[Source records]
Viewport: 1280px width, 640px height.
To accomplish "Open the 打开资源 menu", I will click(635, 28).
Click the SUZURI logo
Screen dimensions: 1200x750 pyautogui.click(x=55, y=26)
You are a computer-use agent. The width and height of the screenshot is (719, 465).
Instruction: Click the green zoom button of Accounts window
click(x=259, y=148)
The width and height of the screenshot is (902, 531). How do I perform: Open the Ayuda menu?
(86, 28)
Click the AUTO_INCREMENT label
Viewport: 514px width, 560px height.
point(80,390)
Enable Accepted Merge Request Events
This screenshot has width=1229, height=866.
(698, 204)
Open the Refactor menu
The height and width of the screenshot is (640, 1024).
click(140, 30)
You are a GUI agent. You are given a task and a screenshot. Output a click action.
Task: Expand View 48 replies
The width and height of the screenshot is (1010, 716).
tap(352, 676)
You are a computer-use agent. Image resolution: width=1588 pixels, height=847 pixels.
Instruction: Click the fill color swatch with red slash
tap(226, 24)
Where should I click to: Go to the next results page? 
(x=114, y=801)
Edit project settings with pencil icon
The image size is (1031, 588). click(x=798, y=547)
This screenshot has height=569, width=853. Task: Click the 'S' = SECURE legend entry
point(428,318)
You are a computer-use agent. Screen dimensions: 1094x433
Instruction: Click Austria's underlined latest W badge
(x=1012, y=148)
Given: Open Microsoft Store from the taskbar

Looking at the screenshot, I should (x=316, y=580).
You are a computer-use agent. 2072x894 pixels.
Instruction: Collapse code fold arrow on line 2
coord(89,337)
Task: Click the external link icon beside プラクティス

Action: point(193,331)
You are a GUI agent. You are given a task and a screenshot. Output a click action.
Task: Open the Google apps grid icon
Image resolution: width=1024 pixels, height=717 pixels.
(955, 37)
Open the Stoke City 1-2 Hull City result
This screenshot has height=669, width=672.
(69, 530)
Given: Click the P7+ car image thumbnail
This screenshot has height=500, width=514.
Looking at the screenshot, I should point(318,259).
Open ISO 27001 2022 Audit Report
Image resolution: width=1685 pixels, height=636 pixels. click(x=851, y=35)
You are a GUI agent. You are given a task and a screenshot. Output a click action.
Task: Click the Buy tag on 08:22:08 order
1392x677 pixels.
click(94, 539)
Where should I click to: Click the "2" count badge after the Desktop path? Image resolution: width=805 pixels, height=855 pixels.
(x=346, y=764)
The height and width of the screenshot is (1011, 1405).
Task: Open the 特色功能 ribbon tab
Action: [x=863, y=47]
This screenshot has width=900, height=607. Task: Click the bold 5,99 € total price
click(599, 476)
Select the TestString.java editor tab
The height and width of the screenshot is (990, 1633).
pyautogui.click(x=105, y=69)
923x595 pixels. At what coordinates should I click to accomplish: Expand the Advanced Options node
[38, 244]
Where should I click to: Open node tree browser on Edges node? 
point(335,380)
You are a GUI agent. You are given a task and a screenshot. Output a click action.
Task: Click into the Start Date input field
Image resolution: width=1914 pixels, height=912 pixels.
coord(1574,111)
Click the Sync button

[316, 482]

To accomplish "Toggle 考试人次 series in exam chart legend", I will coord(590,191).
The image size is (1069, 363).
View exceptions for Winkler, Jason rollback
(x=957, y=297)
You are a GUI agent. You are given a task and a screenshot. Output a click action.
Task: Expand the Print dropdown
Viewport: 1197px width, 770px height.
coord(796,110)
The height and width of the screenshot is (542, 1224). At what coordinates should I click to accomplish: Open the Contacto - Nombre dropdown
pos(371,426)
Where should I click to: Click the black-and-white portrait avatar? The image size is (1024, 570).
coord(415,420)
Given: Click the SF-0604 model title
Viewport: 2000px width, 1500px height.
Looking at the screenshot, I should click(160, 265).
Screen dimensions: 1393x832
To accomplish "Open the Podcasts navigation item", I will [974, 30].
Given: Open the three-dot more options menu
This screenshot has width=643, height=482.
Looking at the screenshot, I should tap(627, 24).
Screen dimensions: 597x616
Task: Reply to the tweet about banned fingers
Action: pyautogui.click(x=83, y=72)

[EXERCISE GOAL]
Scan the data above for the word "will", then copy every line that holds it.

[ANSWER BOX]
To accomplish "Open the 打开资源 menu", I will click(635, 28).
To accomplish "Toggle 考试人次 series in exam chart legend", I will coord(590,191).
To accomplish "Open the Podcasts navigation item", I will [974, 30].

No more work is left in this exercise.